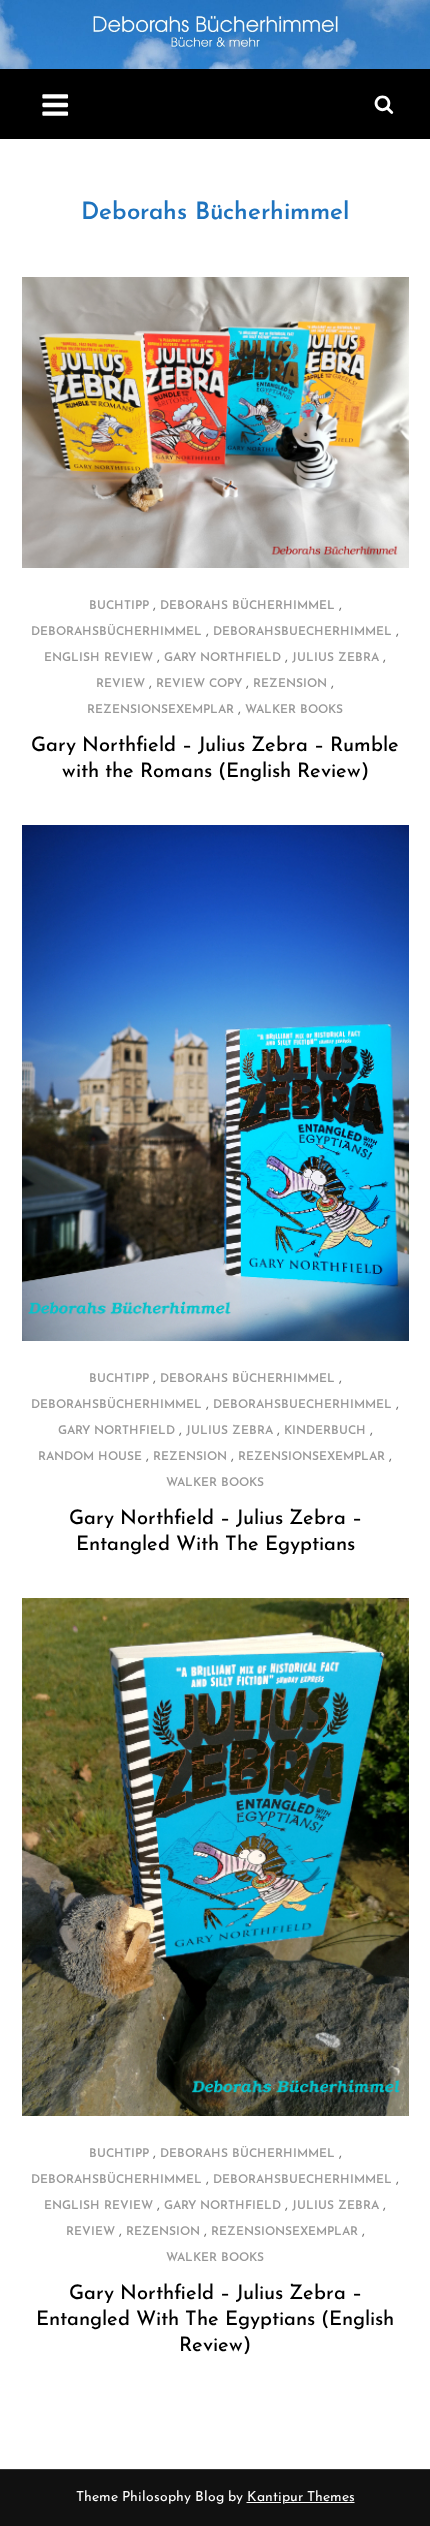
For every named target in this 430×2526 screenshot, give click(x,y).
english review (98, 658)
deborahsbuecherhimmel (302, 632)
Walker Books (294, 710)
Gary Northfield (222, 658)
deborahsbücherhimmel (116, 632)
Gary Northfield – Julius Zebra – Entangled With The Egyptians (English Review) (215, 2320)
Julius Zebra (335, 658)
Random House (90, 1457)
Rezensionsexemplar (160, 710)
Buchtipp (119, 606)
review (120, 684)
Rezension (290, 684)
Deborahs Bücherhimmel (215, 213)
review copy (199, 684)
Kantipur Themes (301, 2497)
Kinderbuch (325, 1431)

* * * * * * * * *

## Description of the task:
Lines that contain "Zebra" are the result; find them in the entries above and copy each one.

## Task result:
Gary Northfield – Julius Zebra – Entangled With The Egyptians (English Review) (215, 2320)
Julius Zebra (335, 658)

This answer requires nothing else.